* Directions
Could you please transcribe the data exactly, without the pictures?

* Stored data
--- START ---
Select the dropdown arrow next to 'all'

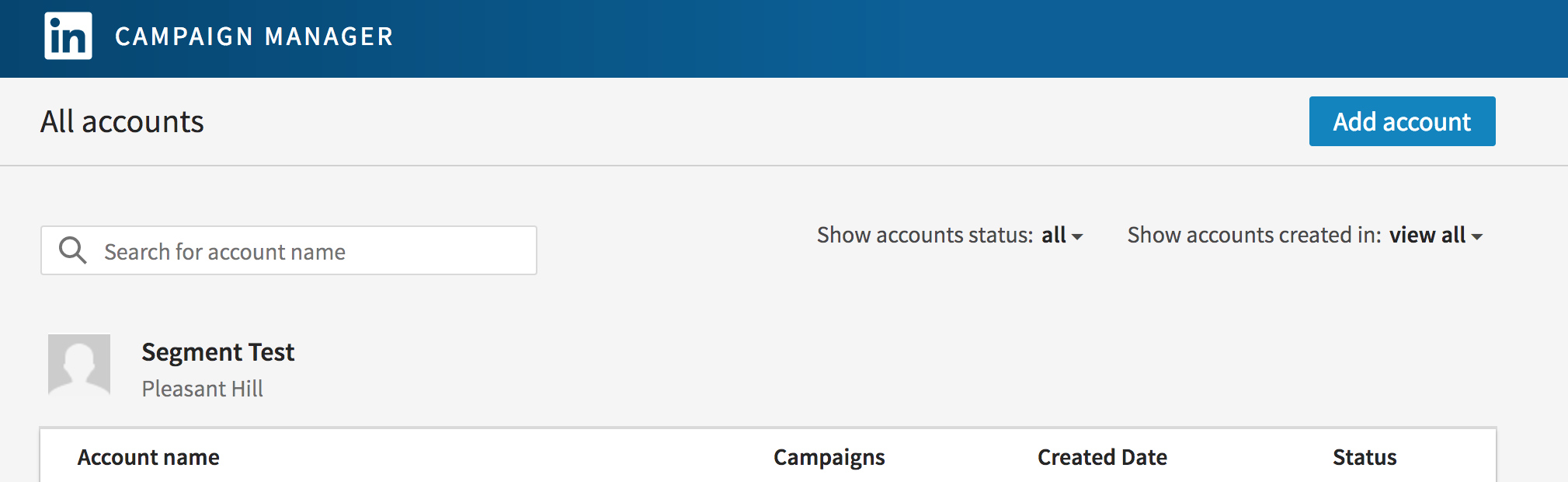coord(1079,236)
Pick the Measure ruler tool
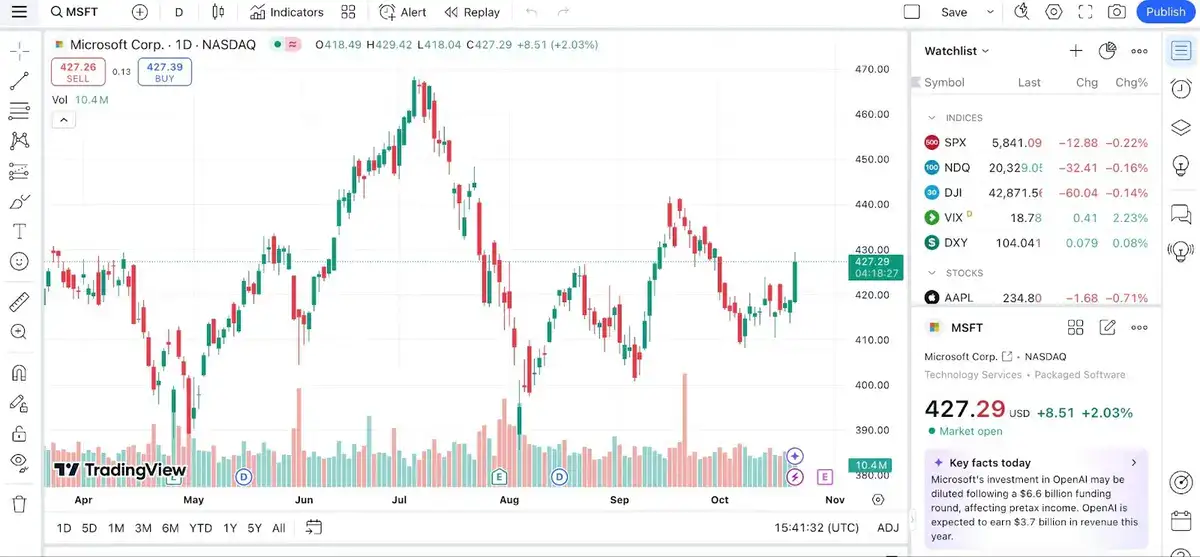 pyautogui.click(x=19, y=302)
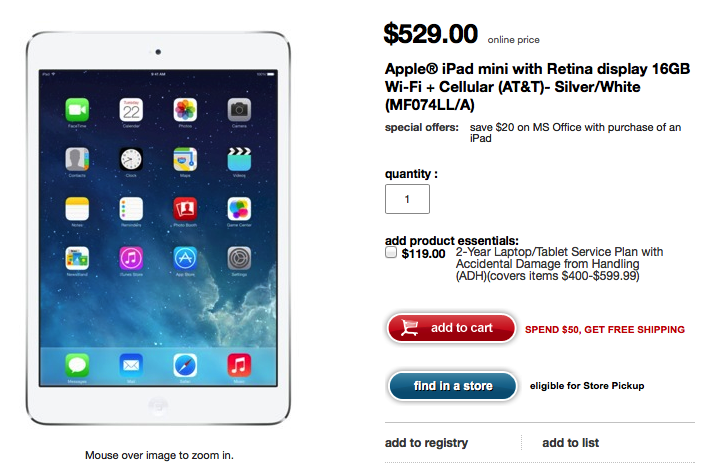Click the Calendar icon showing 22

(x=131, y=110)
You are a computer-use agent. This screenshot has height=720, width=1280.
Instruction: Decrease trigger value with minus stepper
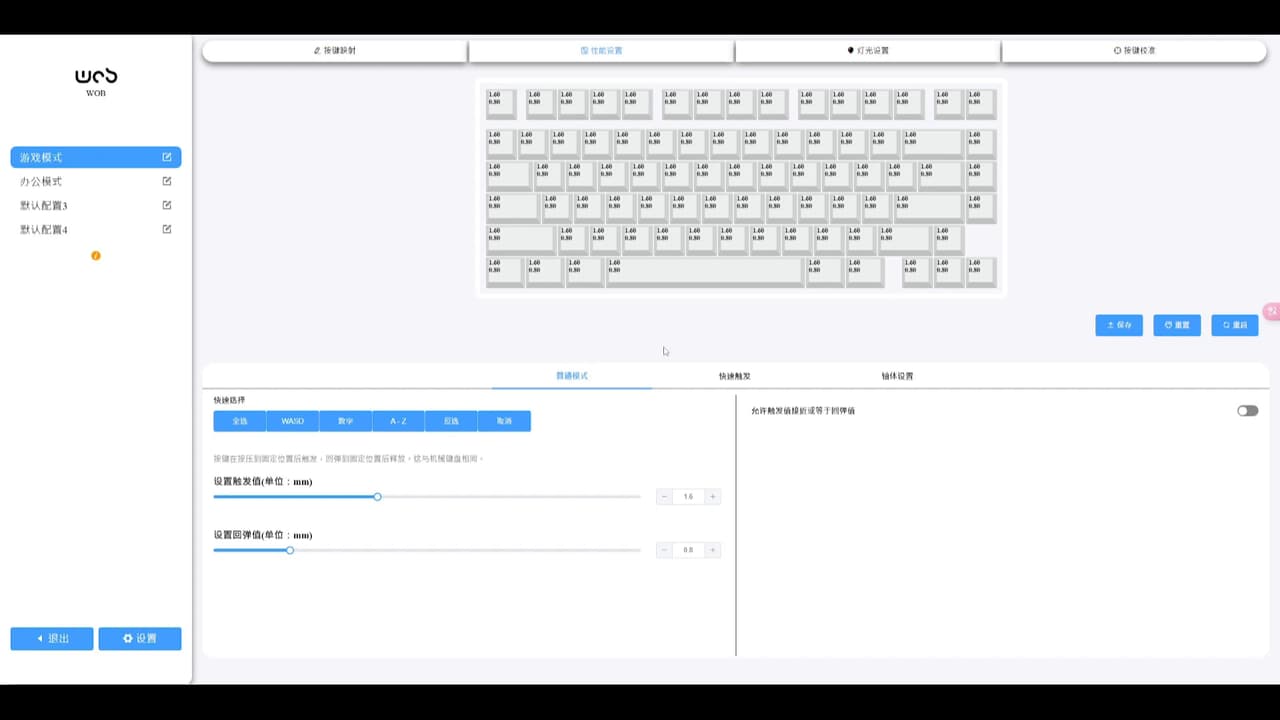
--- END ---
* Response to this task
Select the dropdown arrow next to 'all'

coord(1079,236)
Pick the Measure ruler tool
 pyautogui.click(x=19, y=302)
Click the Calendar icon showing 22

(x=131, y=110)
You are a computer-use agent. This screenshot has height=720, width=1280.
Instruction: Decrease trigger value with minus stepper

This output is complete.